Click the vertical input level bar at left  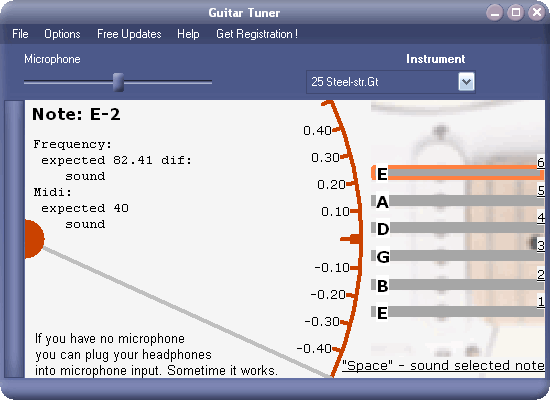[14, 239]
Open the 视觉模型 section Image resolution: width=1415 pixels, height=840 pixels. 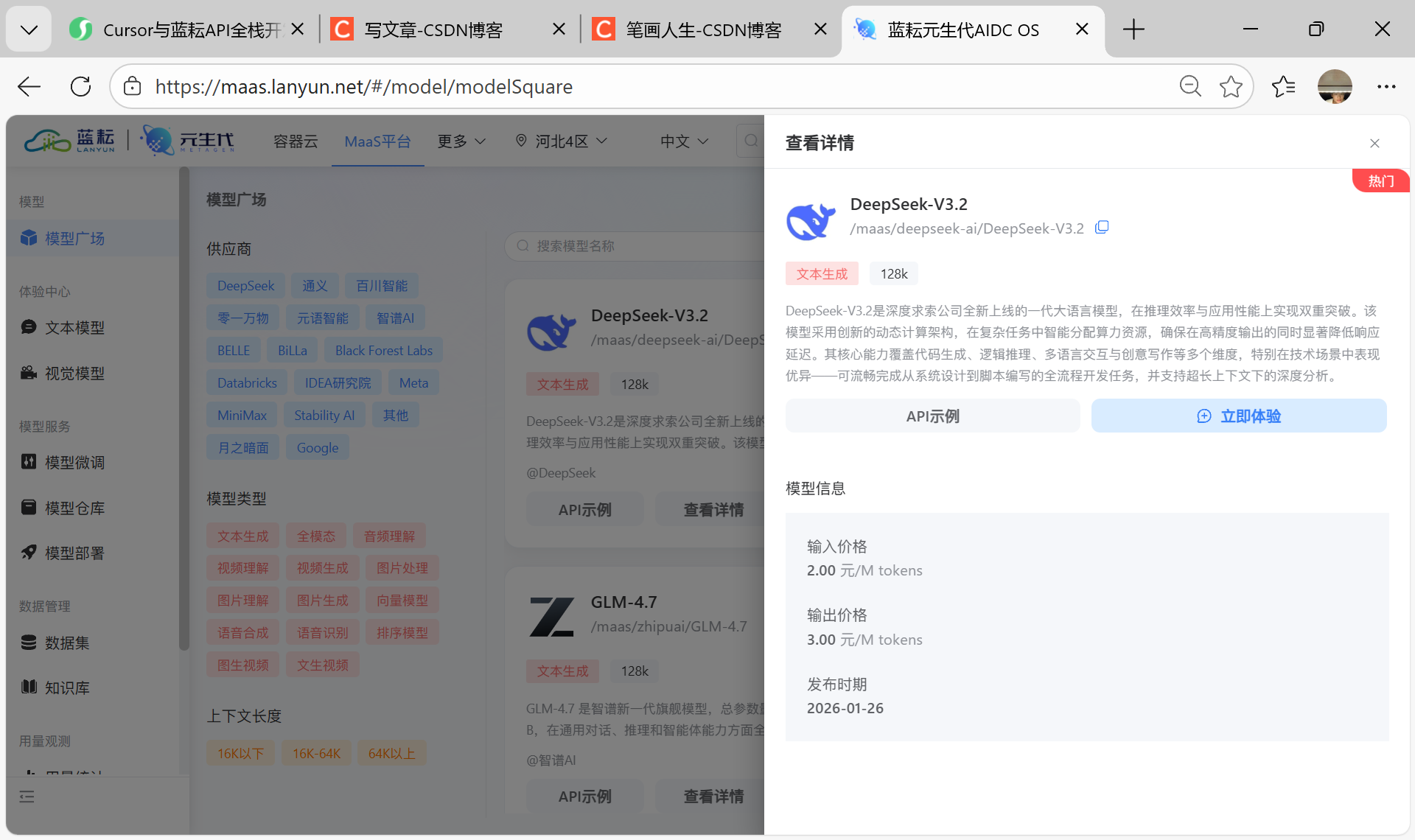tap(74, 373)
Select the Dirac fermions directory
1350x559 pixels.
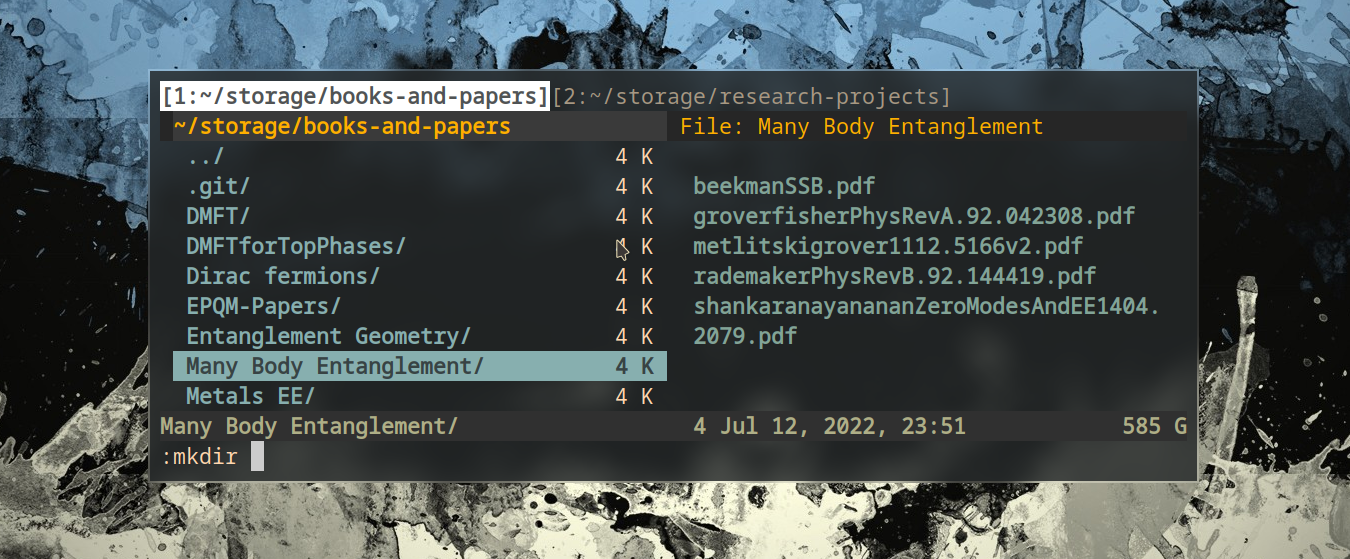(283, 277)
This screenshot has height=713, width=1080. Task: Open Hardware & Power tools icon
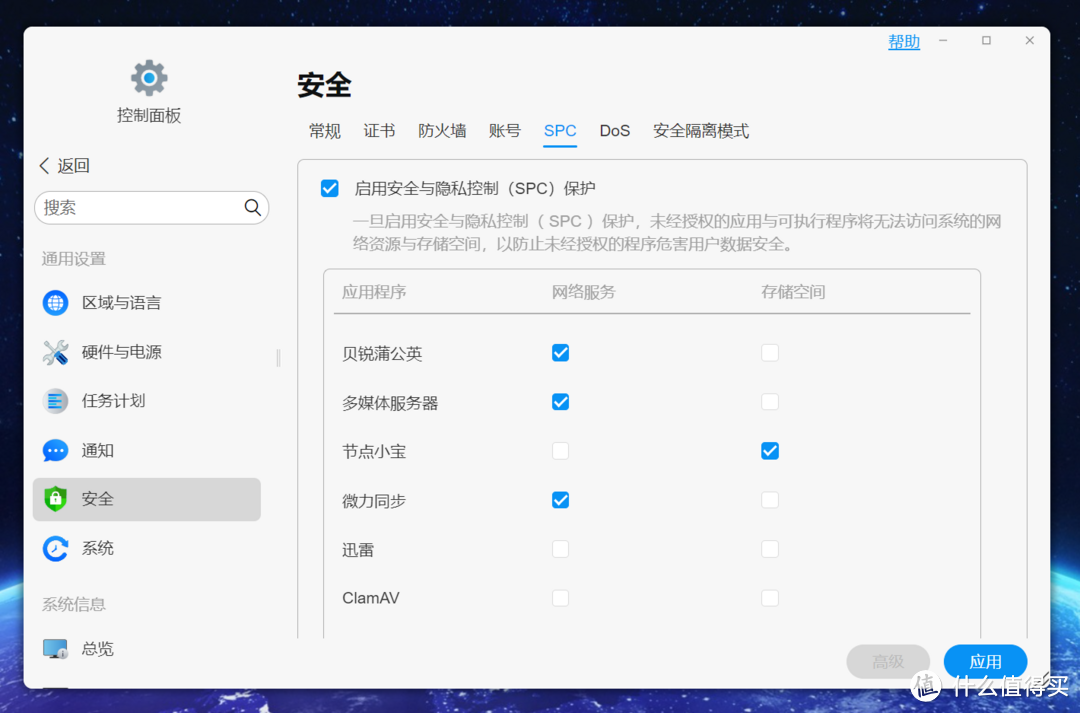pos(55,352)
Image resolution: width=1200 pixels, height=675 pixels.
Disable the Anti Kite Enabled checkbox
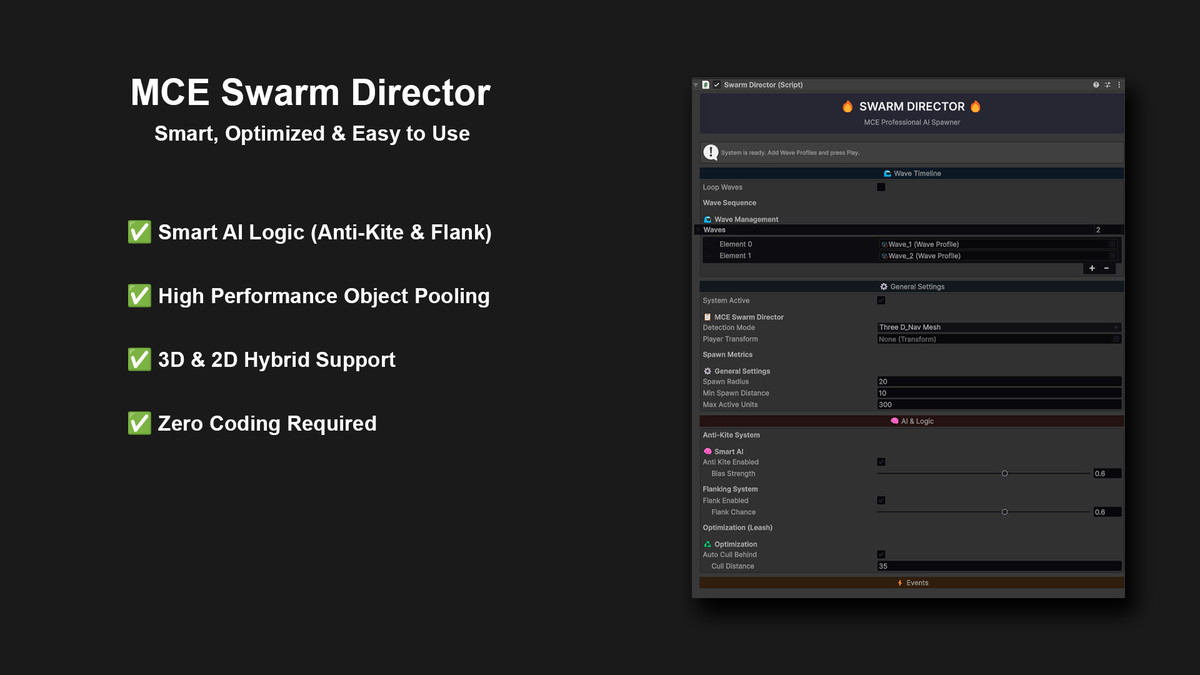tap(881, 462)
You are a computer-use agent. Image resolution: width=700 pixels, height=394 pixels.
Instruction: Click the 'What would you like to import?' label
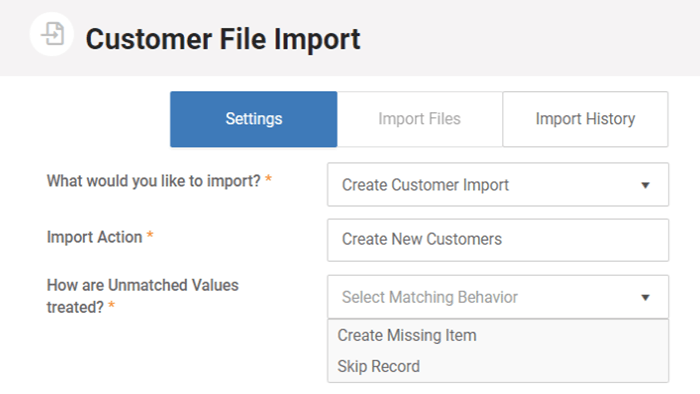point(154,181)
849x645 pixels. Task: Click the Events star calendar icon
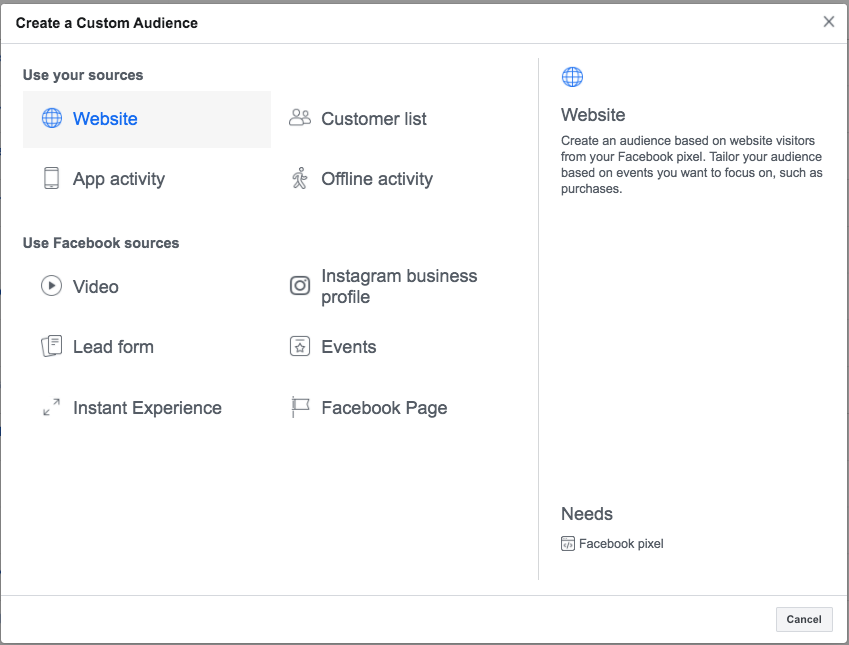[x=300, y=346]
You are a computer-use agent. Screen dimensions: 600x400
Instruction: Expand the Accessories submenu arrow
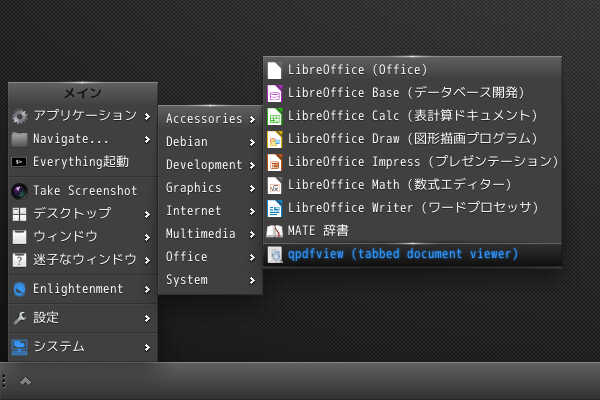(x=252, y=119)
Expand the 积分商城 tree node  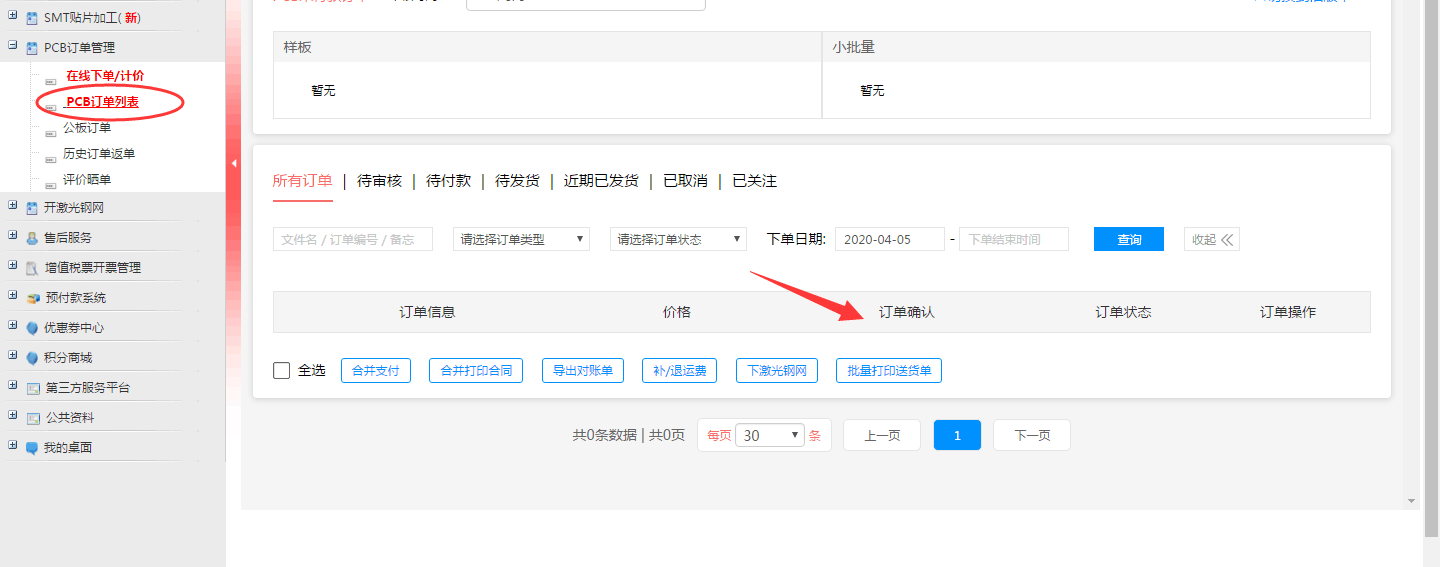[13, 357]
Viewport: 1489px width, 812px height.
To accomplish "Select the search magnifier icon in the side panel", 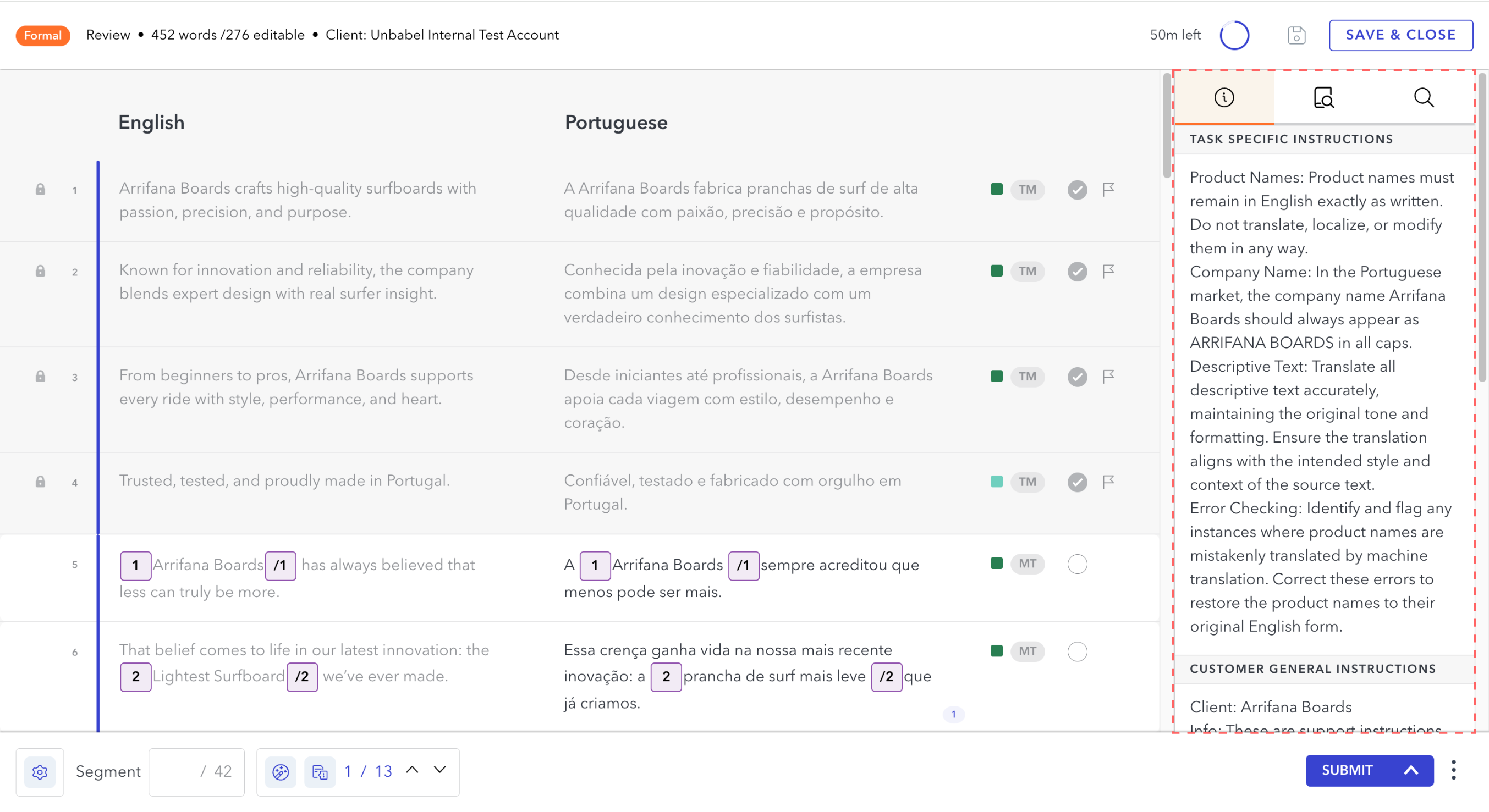I will pos(1424,97).
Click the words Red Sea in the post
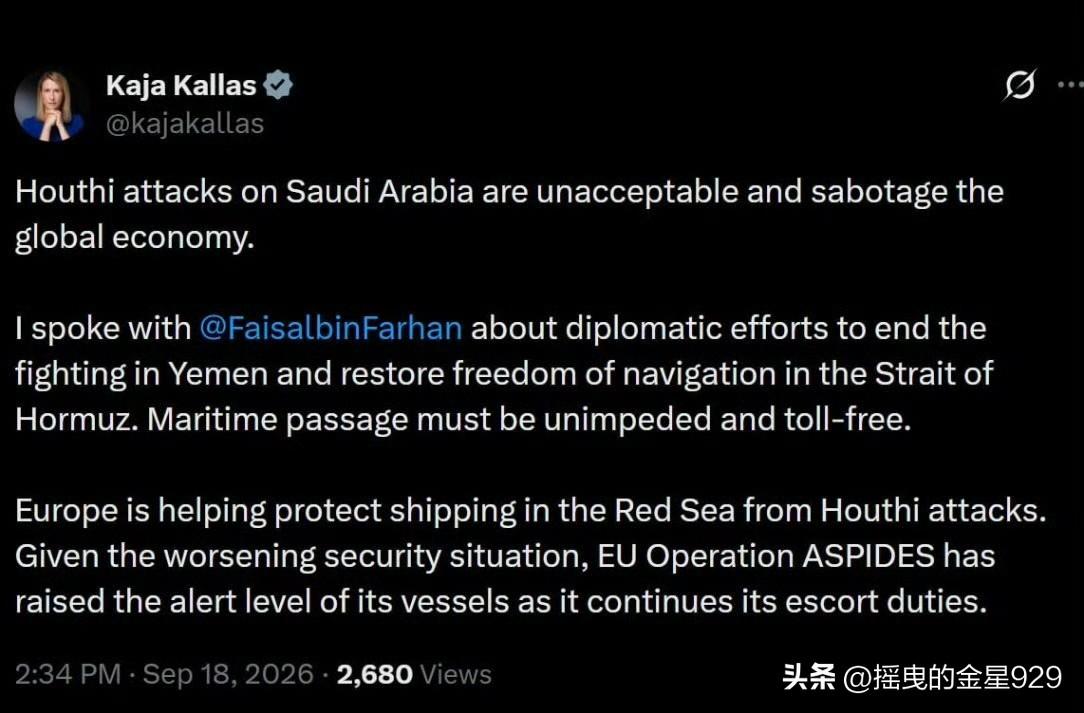The width and height of the screenshot is (1084, 713). [674, 510]
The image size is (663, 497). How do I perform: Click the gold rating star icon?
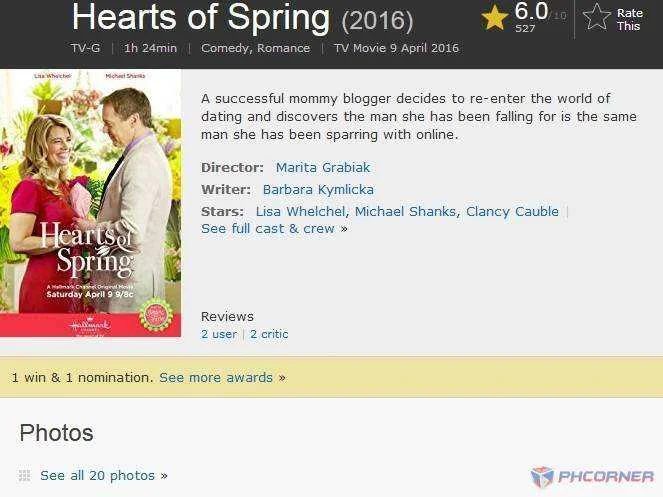click(x=494, y=18)
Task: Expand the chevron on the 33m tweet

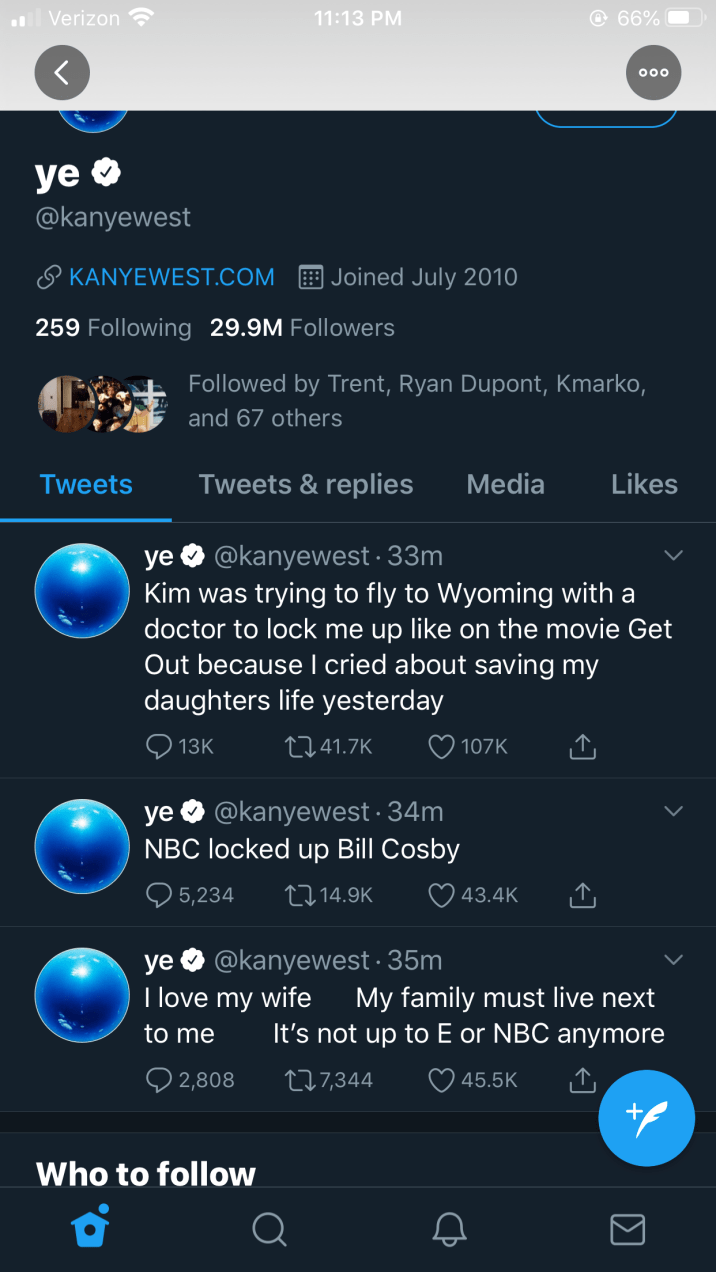Action: coord(674,555)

• _YOUR INSTRUCTIONS_:
Can you print, word for word, the stretch of lines from the one containing "The image size" through the last line above, leaving out the pictures?

• _RESULT OF THE TASK_:
The image size is (663, 497). How do I perform: Click the gold rating star icon?
click(x=494, y=18)
Task: Expand the chevron on the 33m tweet

Action: coord(674,555)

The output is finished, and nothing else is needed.